### Task goal
In full and word for word, print the data below.

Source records
══════
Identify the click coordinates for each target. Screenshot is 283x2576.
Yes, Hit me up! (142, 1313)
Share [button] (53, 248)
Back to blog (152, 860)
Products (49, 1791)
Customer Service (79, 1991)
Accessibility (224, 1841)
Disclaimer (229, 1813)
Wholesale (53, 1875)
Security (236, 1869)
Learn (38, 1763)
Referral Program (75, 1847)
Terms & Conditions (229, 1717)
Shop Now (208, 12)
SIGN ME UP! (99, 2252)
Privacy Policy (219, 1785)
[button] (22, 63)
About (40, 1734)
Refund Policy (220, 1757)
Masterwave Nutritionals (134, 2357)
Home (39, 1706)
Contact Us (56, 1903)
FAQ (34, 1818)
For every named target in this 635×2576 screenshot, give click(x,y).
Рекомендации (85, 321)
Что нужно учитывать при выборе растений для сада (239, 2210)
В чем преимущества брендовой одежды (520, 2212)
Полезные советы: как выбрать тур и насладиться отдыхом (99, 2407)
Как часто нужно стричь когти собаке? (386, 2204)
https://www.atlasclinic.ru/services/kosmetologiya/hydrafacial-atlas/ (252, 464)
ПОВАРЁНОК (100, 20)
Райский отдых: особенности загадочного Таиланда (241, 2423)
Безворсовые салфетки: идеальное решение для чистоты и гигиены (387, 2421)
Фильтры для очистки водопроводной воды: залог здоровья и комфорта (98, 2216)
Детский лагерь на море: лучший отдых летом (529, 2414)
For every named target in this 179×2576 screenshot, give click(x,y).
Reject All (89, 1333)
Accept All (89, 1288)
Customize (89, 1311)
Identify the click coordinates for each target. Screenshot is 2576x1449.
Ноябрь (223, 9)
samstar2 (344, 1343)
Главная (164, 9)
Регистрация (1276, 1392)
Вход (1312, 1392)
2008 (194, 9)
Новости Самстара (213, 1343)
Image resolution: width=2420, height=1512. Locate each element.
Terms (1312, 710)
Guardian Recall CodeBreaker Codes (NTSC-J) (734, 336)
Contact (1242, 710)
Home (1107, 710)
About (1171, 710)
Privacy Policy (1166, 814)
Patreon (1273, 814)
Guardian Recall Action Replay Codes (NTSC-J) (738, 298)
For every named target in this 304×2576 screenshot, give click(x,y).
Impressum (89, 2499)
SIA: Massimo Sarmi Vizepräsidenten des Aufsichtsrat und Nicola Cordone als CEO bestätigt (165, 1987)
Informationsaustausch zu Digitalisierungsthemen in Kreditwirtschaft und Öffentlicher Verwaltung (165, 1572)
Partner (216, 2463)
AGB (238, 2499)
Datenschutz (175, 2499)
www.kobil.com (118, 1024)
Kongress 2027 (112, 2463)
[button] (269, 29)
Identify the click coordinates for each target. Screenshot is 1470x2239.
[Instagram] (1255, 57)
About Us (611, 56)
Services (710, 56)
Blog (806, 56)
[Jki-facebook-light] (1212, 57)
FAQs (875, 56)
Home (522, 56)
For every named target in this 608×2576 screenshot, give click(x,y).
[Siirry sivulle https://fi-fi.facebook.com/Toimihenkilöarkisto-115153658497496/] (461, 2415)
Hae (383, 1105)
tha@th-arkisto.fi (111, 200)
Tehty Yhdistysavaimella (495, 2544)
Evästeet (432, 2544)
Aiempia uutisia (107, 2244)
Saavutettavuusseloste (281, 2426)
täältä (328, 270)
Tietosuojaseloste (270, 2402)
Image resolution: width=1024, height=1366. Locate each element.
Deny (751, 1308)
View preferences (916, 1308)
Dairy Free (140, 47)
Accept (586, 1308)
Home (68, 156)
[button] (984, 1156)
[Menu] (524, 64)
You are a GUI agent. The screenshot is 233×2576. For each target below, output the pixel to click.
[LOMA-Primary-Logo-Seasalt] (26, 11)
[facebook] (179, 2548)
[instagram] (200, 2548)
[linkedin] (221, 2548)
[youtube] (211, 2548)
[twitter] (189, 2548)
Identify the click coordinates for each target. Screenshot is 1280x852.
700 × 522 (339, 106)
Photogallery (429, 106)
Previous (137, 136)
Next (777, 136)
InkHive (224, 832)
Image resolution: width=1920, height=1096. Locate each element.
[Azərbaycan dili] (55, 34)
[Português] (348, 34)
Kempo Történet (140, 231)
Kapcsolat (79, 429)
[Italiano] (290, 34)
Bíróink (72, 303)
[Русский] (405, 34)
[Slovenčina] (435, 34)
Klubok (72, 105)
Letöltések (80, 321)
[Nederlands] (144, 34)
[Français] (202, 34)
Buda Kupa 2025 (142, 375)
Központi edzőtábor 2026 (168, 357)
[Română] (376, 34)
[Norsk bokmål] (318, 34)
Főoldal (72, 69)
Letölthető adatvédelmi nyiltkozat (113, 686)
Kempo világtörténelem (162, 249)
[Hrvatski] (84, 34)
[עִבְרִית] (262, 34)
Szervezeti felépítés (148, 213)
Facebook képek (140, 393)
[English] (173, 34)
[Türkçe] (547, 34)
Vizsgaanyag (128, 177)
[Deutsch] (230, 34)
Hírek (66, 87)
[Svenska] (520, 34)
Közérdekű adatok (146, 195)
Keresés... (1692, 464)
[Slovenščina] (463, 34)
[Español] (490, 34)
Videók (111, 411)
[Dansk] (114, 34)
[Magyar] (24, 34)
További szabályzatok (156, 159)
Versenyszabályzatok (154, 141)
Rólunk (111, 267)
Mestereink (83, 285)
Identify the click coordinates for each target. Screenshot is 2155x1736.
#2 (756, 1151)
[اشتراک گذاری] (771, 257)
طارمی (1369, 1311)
══════
### Task solution
Identify the click coordinates for each target. Screenshot is 283x2576.
Yes, Hit me up! (142, 1313)
Share [button] (53, 248)
Back to blog (152, 860)
Products (49, 1791)
Customer Service (79, 1991)
Accessibility (224, 1841)
Disclaimer (229, 1813)
Wholesale (53, 1875)
Security (236, 1869)
Learn (38, 1763)
Referral Program (75, 1847)
Terms & Conditions (229, 1717)
Shop Now (208, 12)
SIGN ME UP! (99, 2252)
Privacy Policy (219, 1785)
[button] (22, 63)
About (40, 1734)
Refund Policy (220, 1757)
Masterwave Nutritionals (134, 2357)
Home (39, 1706)
Contact Us (56, 1903)
FAQ (34, 1818)
For every named target in this 635×2576 screenshot, give click(x,y).
Рекомендации (85, 321)
Что нужно учитывать при выборе растений для сада (239, 2210)
В чем преимущества брендовой одежды (520, 2212)
Полезные советы: как выбрать тур и насладиться отдыхом (99, 2407)
Как часто нужно стричь когти собаке? (386, 2204)
https://www.atlasclinic.ru/services/kosmetologiya/hydrafacial-atlas/ (252, 464)
ПОВАРЁНОК (100, 20)
Райский отдых: особенности загадочного Таиланда (241, 2423)
Безворсовые салфетки: идеальное решение для чистоты и гигиены (387, 2421)
Фильтры для очистки водопроводной воды: залог здоровья и комфорта (98, 2216)
Детский лагерь на море: лучший отдых летом (529, 2414)
For every named target in this 179×2576 screenshot, give click(x,y).
Reject All (89, 1333)
Accept All (89, 1288)
Customize (89, 1311)
Identify the click coordinates for each target. Screenshot is 2576x1449.
Ноябрь (223, 9)
samstar2 (344, 1343)
Главная (164, 9)
Регистрация (1276, 1392)
Вход (1312, 1392)
2008 (194, 9)
Новости Самстара (213, 1343)
Image resolution: width=2420, height=1512. Locate each element.
Terms (1312, 710)
Guardian Recall CodeBreaker Codes (NTSC-J) (734, 336)
Contact (1242, 710)
Home (1107, 710)
About (1171, 710)
Privacy Policy (1166, 814)
Patreon (1273, 814)
Guardian Recall Action Replay Codes (NTSC-J) (738, 298)
For every named target in this 304×2576 screenshot, give click(x,y).
Impressum (89, 2499)
SIA: Massimo Sarmi Vizepräsidenten des Aufsichtsrat und Nicola Cordone als CEO bestätigt (165, 1987)
Informationsaustausch zu Digitalisierungsthemen in Kreditwirtschaft und Öffentlicher Verwaltung (165, 1572)
Partner (216, 2463)
AGB (238, 2499)
Datenschutz (175, 2499)
www.kobil.com (118, 1024)
Kongress 2027 (112, 2463)
[button] (269, 29)
Identify the click coordinates for each target. Screenshot is 1470x2239.
[Instagram] (1255, 57)
About Us (611, 56)
Services (710, 56)
Blog (806, 56)
[Jki-facebook-light] (1212, 57)
FAQs (875, 56)
Home (522, 56)
For every named target in this 608×2576 screenshot, give click(x,y).
[Siirry sivulle https://fi-fi.facebook.com/Toimihenkilöarkisto-115153658497496/] (461, 2415)
Hae (383, 1105)
tha@th-arkisto.fi (111, 200)
Tehty Yhdistysavaimella (495, 2544)
Evästeet (432, 2544)
Aiempia uutisia (107, 2244)
Saavutettavuusseloste (281, 2426)
täältä (328, 270)
Tietosuojaseloste (270, 2402)
Image resolution: width=1024, height=1366. Locate each element.
Deny (751, 1308)
View preferences (916, 1308)
Dairy Free (140, 47)
Accept (586, 1308)
Home (68, 156)
[button] (984, 1156)
[Menu] (524, 64)
You are a GUI agent. The screenshot is 233×2576. For each target below, output the pixel to click.
[LOMA-Primary-Logo-Seasalt] (26, 11)
[facebook] (179, 2548)
[instagram] (200, 2548)
[linkedin] (221, 2548)
[youtube] (211, 2548)
[twitter] (189, 2548)
Identify the click coordinates for each target. Screenshot is 1280x852.
700 × 522 (339, 106)
Photogallery (429, 106)
Previous (137, 136)
Next (777, 136)
InkHive (224, 832)
Image resolution: width=1920, height=1096. Locate each element.
[Azərbaycan dili] (55, 34)
[Português] (348, 34)
Kempo Történet (140, 231)
Kapcsolat (79, 429)
[Italiano] (290, 34)
Bíróink (72, 303)
[Русский] (405, 34)
[Slovenčina] (435, 34)
Klubok (72, 105)
Letöltések (80, 321)
[Nederlands] (144, 34)
[Français] (202, 34)
Buda Kupa 2025 (142, 375)
Központi edzőtábor 2026 (168, 357)
[Română] (376, 34)
[Norsk bokmål] (318, 34)
Főoldal (72, 69)
Letölthető adatvédelmi nyiltkozat (113, 686)
Kempo világtörténelem (162, 249)
[Hrvatski] (84, 34)
[עִבְרִית] (262, 34)
Szervezeti felépítés (148, 213)
Facebook képek (140, 393)
[English] (173, 34)
[Türkçe] (547, 34)
Vizsgaanyag (128, 177)
[Deutsch] (230, 34)
Hírek (66, 87)
[Svenska] (520, 34)
Közérdekű adatok (146, 195)
Keresés... (1692, 464)
[Slovenščina] (463, 34)
[Español] (490, 34)
Videók (111, 411)
[Dansk] (114, 34)
[Magyar] (24, 34)
További szabályzatok (156, 159)
Versenyszabályzatok (154, 141)
Rólunk (111, 267)
Mestereink (83, 285)
Identify the click coordinates for each target. Screenshot is 2155x1736.
#2 (756, 1151)
[اشتراک گذاری] (771, 257)
طارمی (1369, 1311)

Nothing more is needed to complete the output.